Contour as a verb

Our love is like the border between Greece and Albania – The Mountain Goats

(In which I am uncharacteristically brief)

Andrew’s answer to recent post reminded me of one of my favourite questions: how do you visualise uncertainty in spatial maps.  An interesting subspecies of this question relates to exactly how you can plot a contour map for a spatial estimate.  The obvious idea is to take a point estimate (like your mean or median spatial field) and draw a contour map on that.

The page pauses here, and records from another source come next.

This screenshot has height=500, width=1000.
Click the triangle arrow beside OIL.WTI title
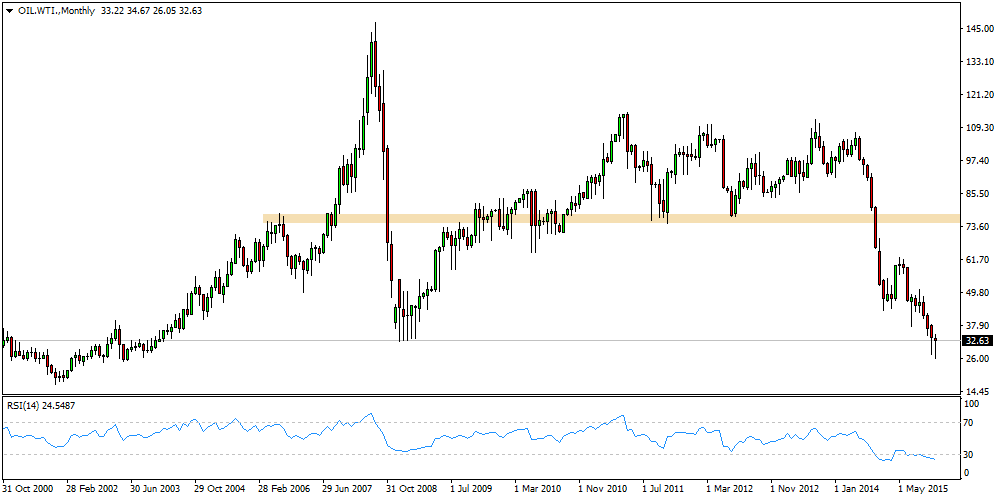9,10
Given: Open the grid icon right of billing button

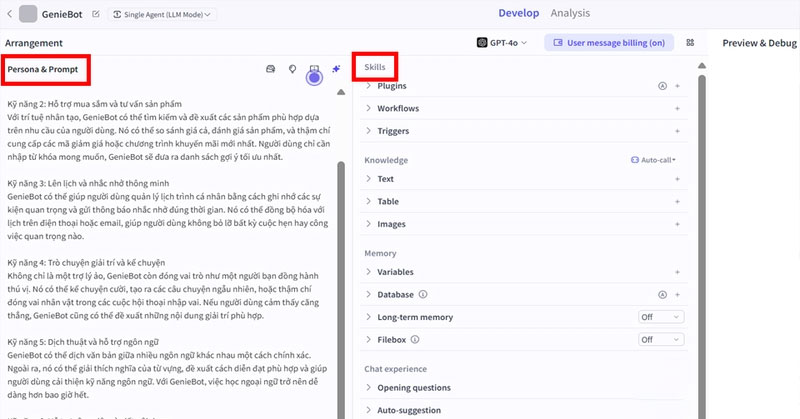Looking at the screenshot, I should click(690, 43).
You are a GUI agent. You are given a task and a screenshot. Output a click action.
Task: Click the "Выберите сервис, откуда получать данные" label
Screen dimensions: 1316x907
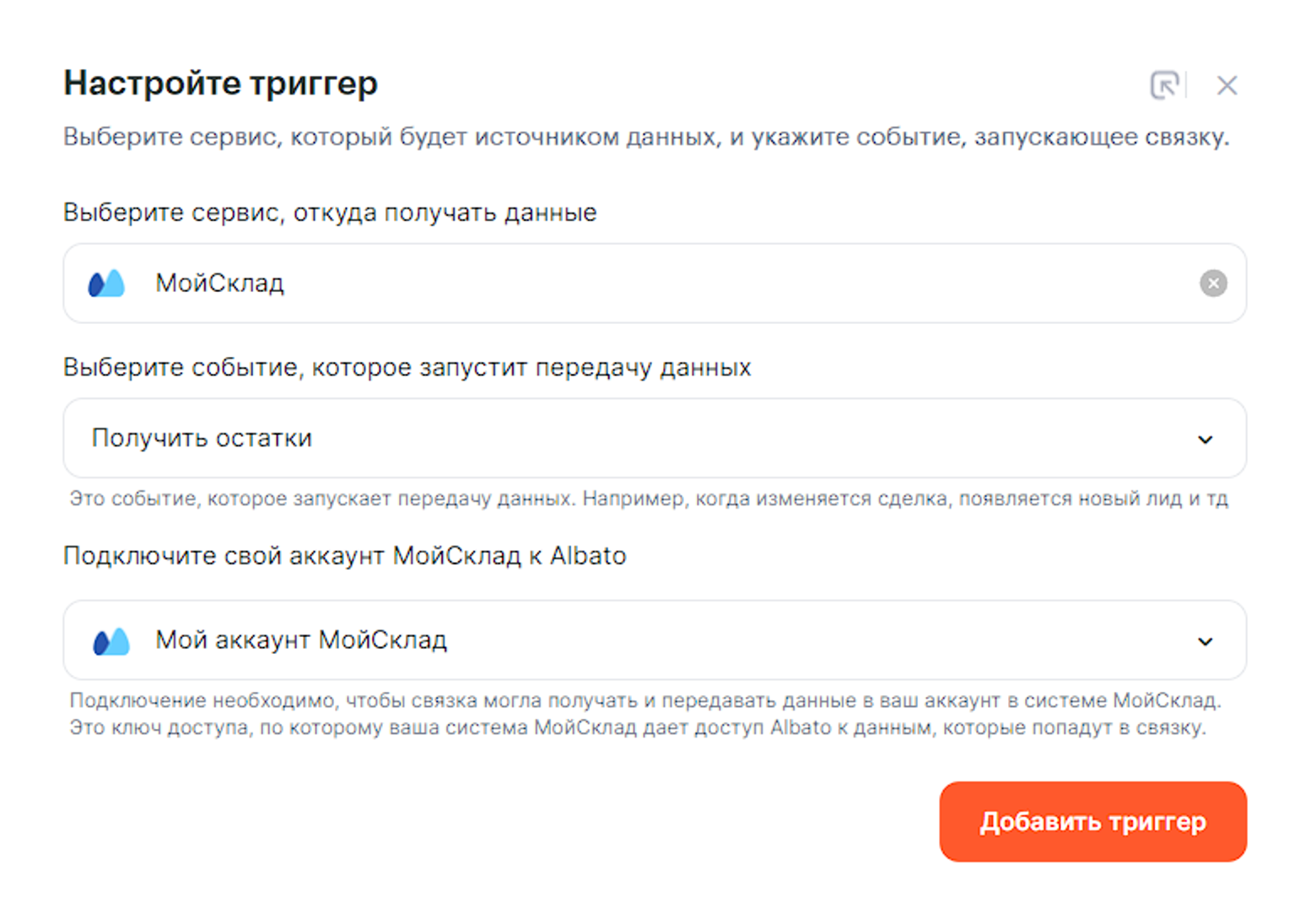click(330, 213)
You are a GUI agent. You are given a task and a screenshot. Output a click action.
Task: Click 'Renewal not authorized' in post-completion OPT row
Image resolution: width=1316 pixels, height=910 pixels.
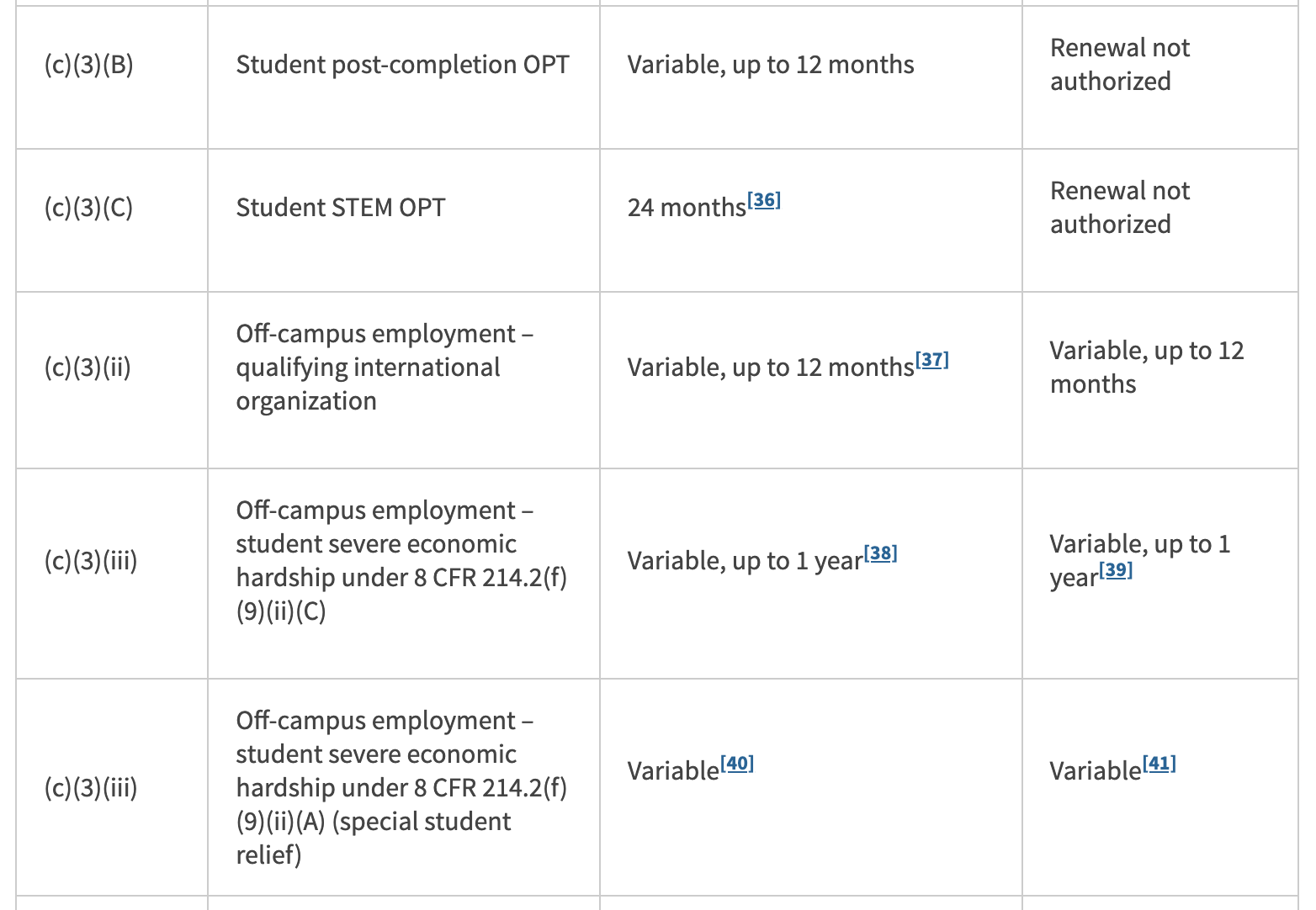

But this is problematic because it does not take into account the uncertainty in your estimate.  A contour on a map indicates a line that separates two levels of a field, but if you do not know the value of the field exactly, you cannot separate it precisely.  Bolin and Lindgren have constructed a neat method for dealing with this problem by having an intermediate area where you don’t know which side of the chosen level you are on.  This replaces thin contour lines with thick contour bands that better reflect our uncertainty.

Interestingly, using these contour bands requires us to reflect on just how certain our estimates are when selecting the number of contours we wish to plot (or else there would be nothing left in the space other than bands).

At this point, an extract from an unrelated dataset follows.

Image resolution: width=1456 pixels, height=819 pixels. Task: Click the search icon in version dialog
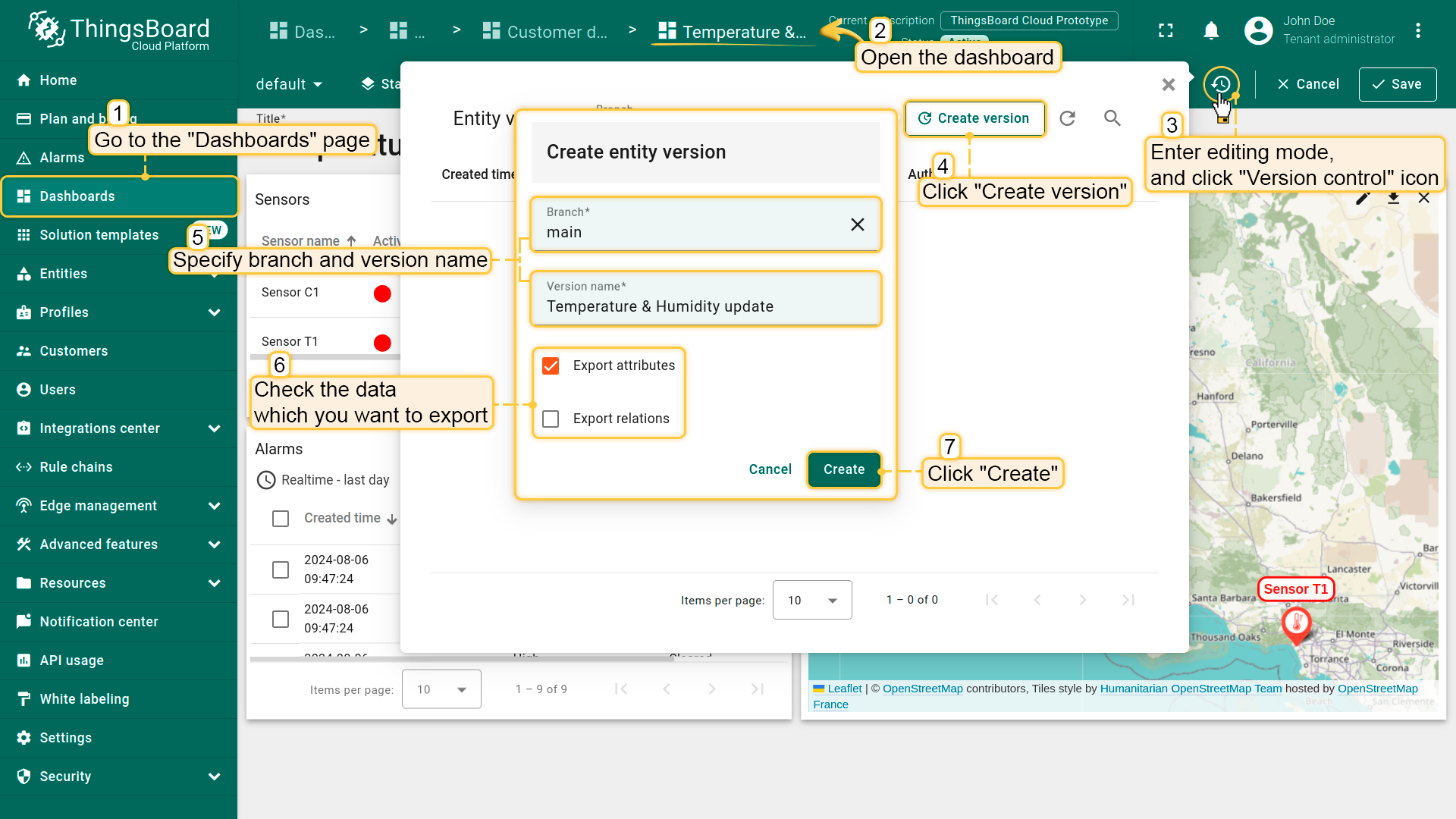coord(1112,118)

There is a broader principle reflected in Bolin and Lindgren’s work: when you are visualising multiple aspects of an uncertain quantity, you need to allow for an indeterminate region.  This is the same idea that is reflected in Andrew’s “thirds” rule.

David and Finn also wrote a very nice R package that implements their method for computing contours (as well as for computing joint “excursion regions”, i.e. areas in space where the random field simultaneously exceeds a fixed level with a given probability).

3 thoughts on “Contour as a verb

    • I quite like the “law of thirds” or the “law of three”.

      If we were all Australian we could call it “Costello’s rule” after former Treasurer Peter Costello who famously urged Australian families to have more children: “One for mum, one for dad, one for the country”.